[Excerpted data]
'''
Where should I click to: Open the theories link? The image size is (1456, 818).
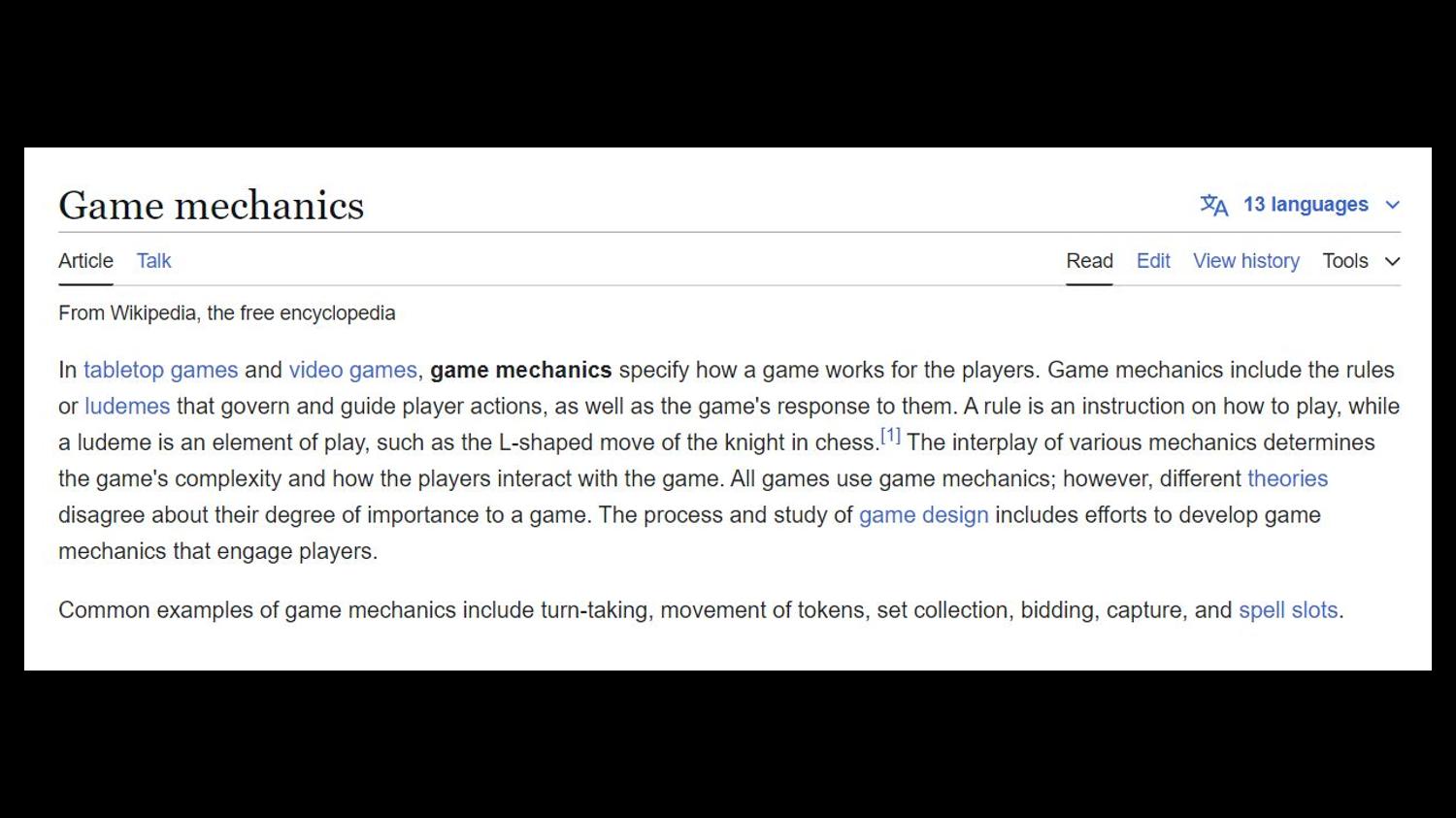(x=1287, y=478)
'''
'''
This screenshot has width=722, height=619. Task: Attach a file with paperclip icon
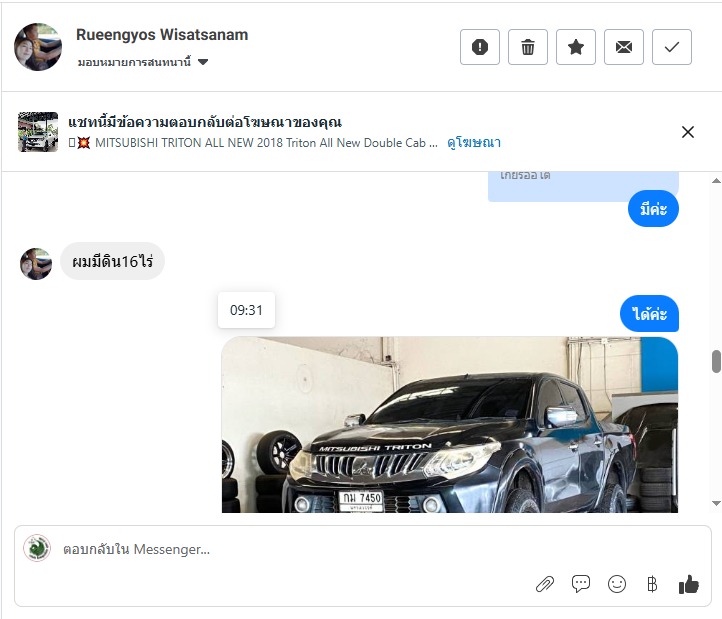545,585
'''
'''
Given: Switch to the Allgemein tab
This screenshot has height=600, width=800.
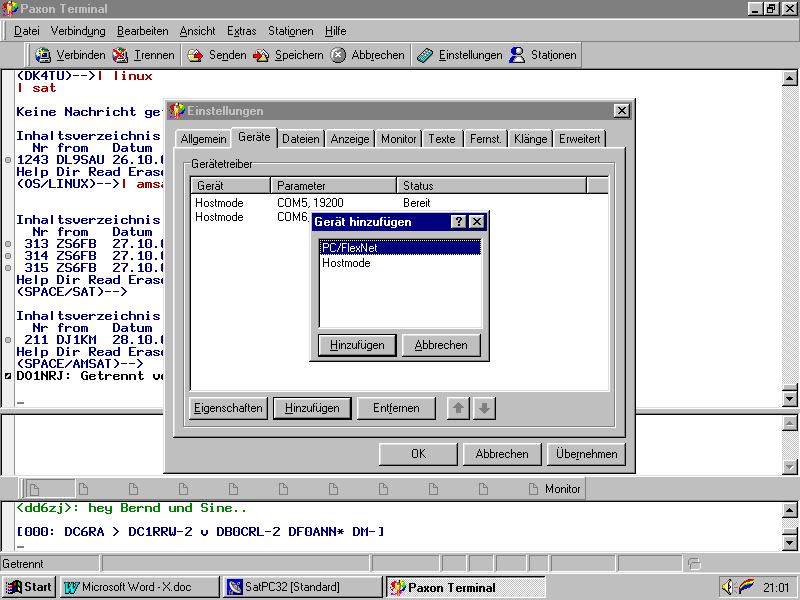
'''
Your answer should consist solely of the lines above from the line with "Given: Switch to the Allgemein tab" to the line with "This screenshot has height=600, width=800.", both included, reproduced exactly.

Given: Switch to the Allgemein tab
This screenshot has height=600, width=800.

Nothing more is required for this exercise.